[Exercise] Copy the records word for word, from the line containing "Describe the element" through the end of the records. Leave the pictures out of your copy.

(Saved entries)
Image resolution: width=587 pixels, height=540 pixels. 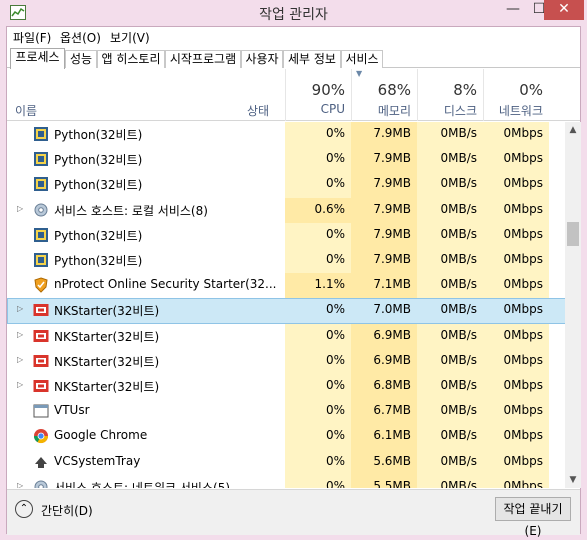 What do you see at coordinates (384, 387) in the screenshot?
I see `memory-cell: 6.8MB` at bounding box center [384, 387].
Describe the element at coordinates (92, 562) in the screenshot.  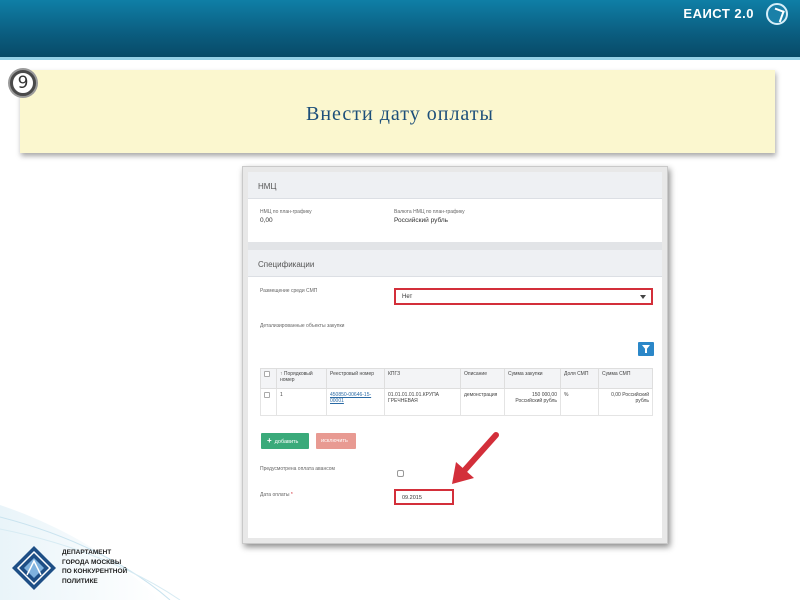
I see `dept-line: ГОРОДА МОСКВЫ` at that location.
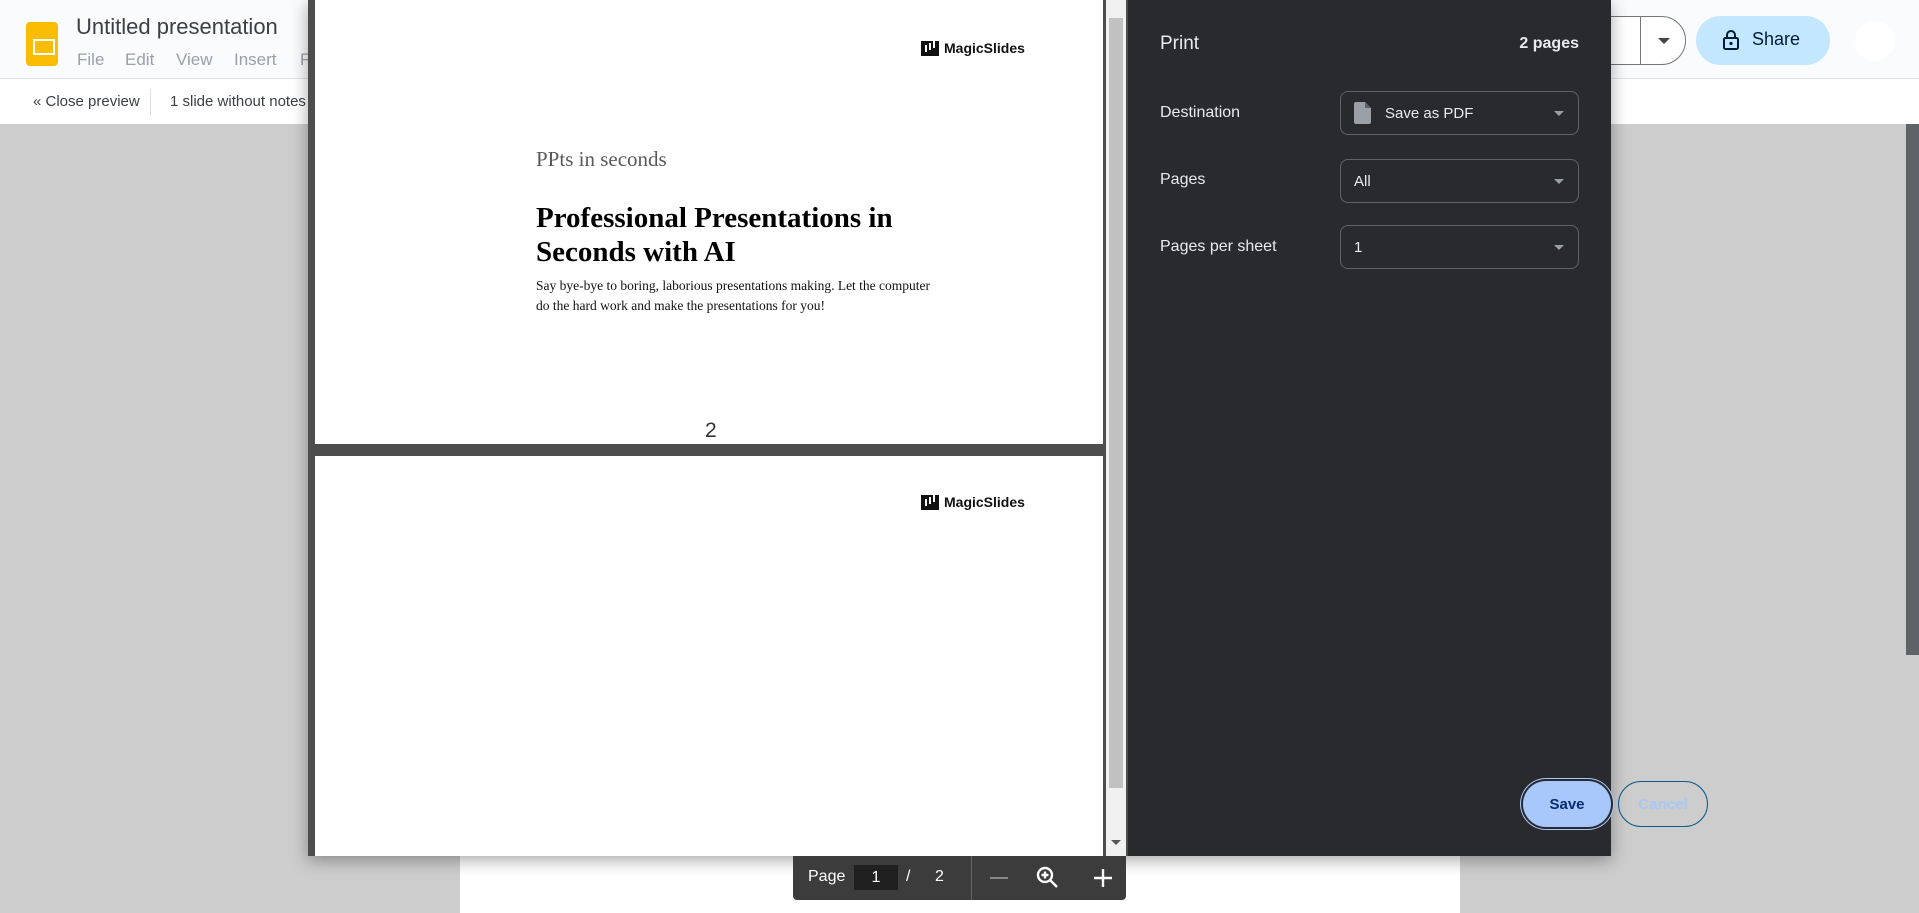  What do you see at coordinates (1200, 112) in the screenshot?
I see `destination-label: Destination` at bounding box center [1200, 112].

[Exercise answer]
Describe the element at coordinates (92, 562) in the screenshot.  
I see `dept-line: ГОРОДА МОСКВЫ` at that location.
  What do you see at coordinates (1200, 112) in the screenshot?
I see `destination-label: Destination` at bounding box center [1200, 112].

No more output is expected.